MEETING THE TREE OF LIFE

A Teacher's Path

by John Tallmadge

Pub Date: March 1st, 1997
ISBN: 0-87480-530-9

A slight book of reminiscence, seemingly meant for English majors who love the outdoors. Tallmadge (Literature and Environmental Studies/Union Institute Graduate School) charts his academic course from campus to campus, teaching and learning. In his telling, his career seems unremarkable (he was denied tenure, about which he writes at some length), although he clearly knows his subject, American nature writing, and emerges as a committed and engaging teacher. His ``teacher's path'' becomes considerably more interesting when it departs from campus and heads for the mountains. There, in the Wasatch, the Wind River, the Appalachians, the Sierra Nevada, and other ranges, Tallmadge affectingly describes his search for a place to call home, which, he eventually realizes, is ``not a place one finds, but a place one makes.'' Along the way, the author discusses books and authors like Henry David Thoreau (whom he idolizes), Edward Abbey (whom he does not), and other important players in what he calls the ``infinite game of reading.'' The book is at its best at self-critical moments, such as when Tallmadge examines our latter-day nature-loving spirit in the light of the idealism of the '60s, when his contemporaries ``saw in the wilderness, with its healthy and interdependent communities, a model for just and sustainable human societies''—but then scorned the uninitiated who did not share their budding Green sensibilities.
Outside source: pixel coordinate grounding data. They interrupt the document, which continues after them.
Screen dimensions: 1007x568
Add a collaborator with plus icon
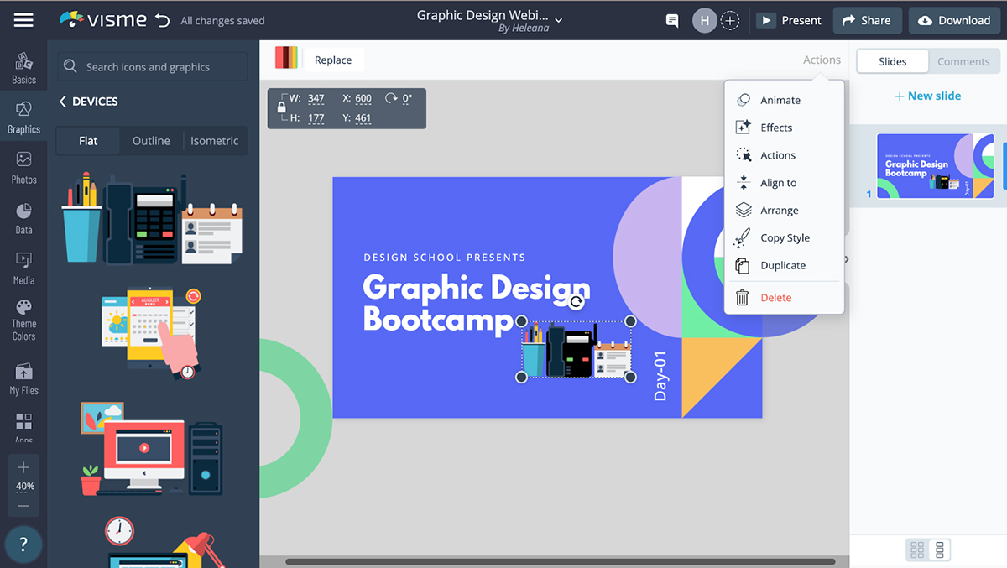point(730,20)
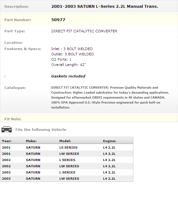Click the Description title text for 2001-2003 Saturn
This screenshot has width=178, height=203.
(x=105, y=6)
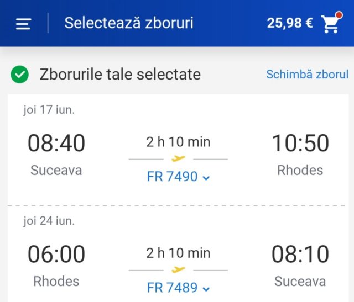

This volume is at its worst when Tallmadge falls into sentimentalizing about ``the wisdom and beauty of the land'' and the teacher's role in ``healing both society and the earth.'' This suffers from not treating any one of its many subjects at quite enough length. The result is neither a book of personal essays as such, nor a vade mecum for teachers, nor even a book about nature strictly defined, but a glancing coming-of-age story that is of narrow interest.